Какой был смысл в выражении «революционная демократия», если в нее одновременно входили и те, кто боролся за ее установление, и те, кто сознательно стремился ее разрушить?
Перед Первой мировой войной ни у кого не было сомнений в смысле слов «революция» и «контрреволюция». «Революция» означала насильственное свержение народом государственной системы, которая более не отвечала требованиям эпохи и лишилась способности на эволюцию. Под «контрреволюцией» понималось насильственное восстановление политической системы, существовавшей до революции. Считалось, что революция развивается спонтанно, имеет глубокие корни в народе и ведет к установлению демократии. Контрреволюция обычно являлась результатом работы определенной группы среди правящих классов, и за ней всегда следовал период «реакции».
Я напоминаю об этом элементарном различии потому, что после Первой мировой войны, когда миллионы людей по всей Европе были вовлечены в политический водоворот,
Многие историки, социологи и политологи до сих пор недостаточно принимают в расчет ту глубокую перемену, которая произошла в политической психологии, но осталась незамеченной из-за использования традиционной терминологии, абсолютно неприменимой в новых обстоятельствах. До сих пор в ходу афоризм Клемансо о том, что «у демократии нет врагов слева». В XIX в. эта максима сохраняла истинность, поскольку в то время все народные движения были нацелены на социальное равноправие и свободу личности, которыми вдохновлялись и все социалистические движения. В то время сама мысль о том, что из рядов «левых» могут выйти мракобесы, которые черпают поддержку из самых социальных низов и, по словам Достоевского, начинают с полной свободы, а заканчивают полным рабством, считалась политическим богохульством. Именно поэтому Достоевский, в своем романе «Бесы» предвидевший установление того режима, который России пришлось пережить при Ленине и Сталине, при жизни получил от прогрессивных и социалистических левых кругов ярлык страшного «реакционера». Но сейчас, после двух мировых войн, невозможно отрицать тот факт, что реакция, маскирующаяся под «революцию» и возглавляемая такими демагогами, как Ленин, Муссолини и Гитлер, которые в своей борьбе за власть опираются на самые низшие общественные слои, может создать тоталитарные террористические диктатуры, переступающие через любые нравственные запреты. Они совершают преступления такого рода и с таким размахом, который привел бы в ужас реакционеров прошлых дней.
С точки зрения интересов народа и будущего России существовала колоссальная разница между корниловским движением, которое в конце концов оказалось разгромлено, и движением Ленина, возродившимся благодаря корниловскому движению.
Попытка военного переворота представляла собой лишь напрасный арьергардный бой привилегированных классов, последнюю отчаянную попытку удержаться у власти. Вопрос о ее повторении даже не вставал по той простой причине, что у гражданских участников заговора, сыгравших на ущемленной патриотической гордости части русского офицерского корпуса, не имелось ни политической, ни социальной программы, которую можно было бы предложить народным массам.

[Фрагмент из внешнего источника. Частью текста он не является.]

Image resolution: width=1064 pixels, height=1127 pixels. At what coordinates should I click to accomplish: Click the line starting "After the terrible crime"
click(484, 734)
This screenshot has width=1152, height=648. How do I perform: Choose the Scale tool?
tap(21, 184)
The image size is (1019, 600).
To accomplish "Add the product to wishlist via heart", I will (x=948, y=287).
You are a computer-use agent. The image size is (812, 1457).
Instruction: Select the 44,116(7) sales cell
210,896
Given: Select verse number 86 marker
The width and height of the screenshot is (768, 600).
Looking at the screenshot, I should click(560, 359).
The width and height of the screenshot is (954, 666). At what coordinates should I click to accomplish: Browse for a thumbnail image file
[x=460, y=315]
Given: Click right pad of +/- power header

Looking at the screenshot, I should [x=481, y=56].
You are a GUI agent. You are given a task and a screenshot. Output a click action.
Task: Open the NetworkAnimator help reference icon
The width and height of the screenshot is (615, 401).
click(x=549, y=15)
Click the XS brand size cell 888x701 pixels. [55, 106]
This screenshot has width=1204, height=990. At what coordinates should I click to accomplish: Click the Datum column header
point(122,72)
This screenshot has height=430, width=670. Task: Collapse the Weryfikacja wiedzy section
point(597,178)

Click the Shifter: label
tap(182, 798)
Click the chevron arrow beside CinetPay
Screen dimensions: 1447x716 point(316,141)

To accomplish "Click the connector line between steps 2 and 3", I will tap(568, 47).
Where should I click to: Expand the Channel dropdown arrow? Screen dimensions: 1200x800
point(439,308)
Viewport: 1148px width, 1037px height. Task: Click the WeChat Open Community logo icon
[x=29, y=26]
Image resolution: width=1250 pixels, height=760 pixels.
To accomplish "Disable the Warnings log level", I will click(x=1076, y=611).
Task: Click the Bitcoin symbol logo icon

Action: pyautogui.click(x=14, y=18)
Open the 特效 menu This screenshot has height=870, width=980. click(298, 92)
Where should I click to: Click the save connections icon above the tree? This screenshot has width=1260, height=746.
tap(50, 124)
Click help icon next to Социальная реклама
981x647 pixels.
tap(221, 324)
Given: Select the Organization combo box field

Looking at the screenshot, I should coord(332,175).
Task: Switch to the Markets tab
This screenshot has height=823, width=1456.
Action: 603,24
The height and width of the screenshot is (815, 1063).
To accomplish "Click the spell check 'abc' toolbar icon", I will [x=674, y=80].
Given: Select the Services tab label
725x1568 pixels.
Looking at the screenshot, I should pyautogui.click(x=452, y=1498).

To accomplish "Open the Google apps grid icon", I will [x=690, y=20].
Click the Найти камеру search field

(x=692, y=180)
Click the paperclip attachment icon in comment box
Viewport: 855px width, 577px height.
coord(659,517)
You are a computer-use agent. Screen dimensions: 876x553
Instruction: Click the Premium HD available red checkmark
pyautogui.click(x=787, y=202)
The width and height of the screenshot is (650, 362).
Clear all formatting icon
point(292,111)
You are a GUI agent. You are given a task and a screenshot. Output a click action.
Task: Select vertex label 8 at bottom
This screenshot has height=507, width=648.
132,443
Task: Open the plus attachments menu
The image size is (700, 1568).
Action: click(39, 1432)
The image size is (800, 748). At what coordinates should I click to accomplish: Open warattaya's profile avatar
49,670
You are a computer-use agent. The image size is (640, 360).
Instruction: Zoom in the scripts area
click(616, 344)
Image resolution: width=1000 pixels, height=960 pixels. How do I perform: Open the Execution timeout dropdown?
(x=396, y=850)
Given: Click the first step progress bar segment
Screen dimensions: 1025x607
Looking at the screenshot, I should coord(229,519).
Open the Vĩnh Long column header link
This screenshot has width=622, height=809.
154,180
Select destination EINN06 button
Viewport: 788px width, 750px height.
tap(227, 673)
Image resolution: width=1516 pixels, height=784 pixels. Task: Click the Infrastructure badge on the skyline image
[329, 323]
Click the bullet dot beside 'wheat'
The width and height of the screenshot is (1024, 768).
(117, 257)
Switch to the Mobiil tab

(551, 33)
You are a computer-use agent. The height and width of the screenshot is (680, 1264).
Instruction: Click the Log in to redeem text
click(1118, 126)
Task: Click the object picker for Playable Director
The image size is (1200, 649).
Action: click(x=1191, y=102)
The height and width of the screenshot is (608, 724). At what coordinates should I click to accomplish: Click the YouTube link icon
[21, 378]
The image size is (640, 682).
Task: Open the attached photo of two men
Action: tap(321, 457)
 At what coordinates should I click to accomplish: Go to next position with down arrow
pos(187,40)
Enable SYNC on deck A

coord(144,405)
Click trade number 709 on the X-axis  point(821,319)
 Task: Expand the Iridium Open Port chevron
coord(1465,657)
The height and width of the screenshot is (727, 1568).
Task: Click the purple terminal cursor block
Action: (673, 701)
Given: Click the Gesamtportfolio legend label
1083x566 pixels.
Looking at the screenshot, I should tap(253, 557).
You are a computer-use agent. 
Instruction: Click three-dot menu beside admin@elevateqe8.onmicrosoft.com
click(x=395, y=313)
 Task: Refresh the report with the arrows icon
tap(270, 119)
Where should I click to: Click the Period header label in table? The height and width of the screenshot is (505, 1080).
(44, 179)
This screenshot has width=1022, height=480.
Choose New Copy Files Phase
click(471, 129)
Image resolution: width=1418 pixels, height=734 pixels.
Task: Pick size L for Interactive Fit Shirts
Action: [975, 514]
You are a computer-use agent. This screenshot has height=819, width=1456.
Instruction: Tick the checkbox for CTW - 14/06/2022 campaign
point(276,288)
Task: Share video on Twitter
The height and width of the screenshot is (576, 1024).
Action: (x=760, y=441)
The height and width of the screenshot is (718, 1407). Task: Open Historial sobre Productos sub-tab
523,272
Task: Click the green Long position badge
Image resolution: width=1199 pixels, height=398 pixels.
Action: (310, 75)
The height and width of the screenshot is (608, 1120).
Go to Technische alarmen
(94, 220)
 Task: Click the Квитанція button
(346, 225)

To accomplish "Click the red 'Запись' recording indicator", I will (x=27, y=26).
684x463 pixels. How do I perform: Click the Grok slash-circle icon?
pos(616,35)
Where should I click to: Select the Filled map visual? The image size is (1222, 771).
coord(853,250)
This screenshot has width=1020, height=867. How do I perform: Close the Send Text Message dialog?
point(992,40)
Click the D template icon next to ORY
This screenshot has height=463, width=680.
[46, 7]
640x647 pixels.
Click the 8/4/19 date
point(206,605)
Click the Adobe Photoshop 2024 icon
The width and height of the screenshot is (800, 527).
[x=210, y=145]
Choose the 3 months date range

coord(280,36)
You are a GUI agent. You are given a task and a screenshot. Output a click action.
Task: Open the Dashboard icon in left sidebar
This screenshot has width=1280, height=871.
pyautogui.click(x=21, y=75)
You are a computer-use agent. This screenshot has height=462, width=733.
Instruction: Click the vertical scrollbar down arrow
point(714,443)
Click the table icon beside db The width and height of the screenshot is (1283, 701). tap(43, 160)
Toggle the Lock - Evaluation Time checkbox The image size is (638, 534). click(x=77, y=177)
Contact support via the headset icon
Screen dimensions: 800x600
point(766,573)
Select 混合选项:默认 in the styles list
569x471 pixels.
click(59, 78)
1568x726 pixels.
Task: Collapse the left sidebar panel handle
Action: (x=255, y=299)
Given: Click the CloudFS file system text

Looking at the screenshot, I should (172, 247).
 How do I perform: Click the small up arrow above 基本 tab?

С другой стороны, Ленин намеревался подняться к власти в обличье защитника политической свободы и нового социального статуса, обретенного народом благодаря Февральской революции.
Естественно, что в начале сентября 1917 г. никто не мог предвидеть того политического садизма, которому предастся большевистская диктатура сразу же после уничтожения демократической системы. Но все лидеры небольшевистских левых партий прекрасно понимали, что Ленин и его приспешники добиваются не власти народа, а диктатуры своей партии над народом. К крайнему сожалению, очевидная природа ленинских амбиций беспокоила их куда меньше, чем мнимая ненадежность партии кадетов, которая, несмотря на свои изъяны, безусловно не стремилась к установлению диктатуры.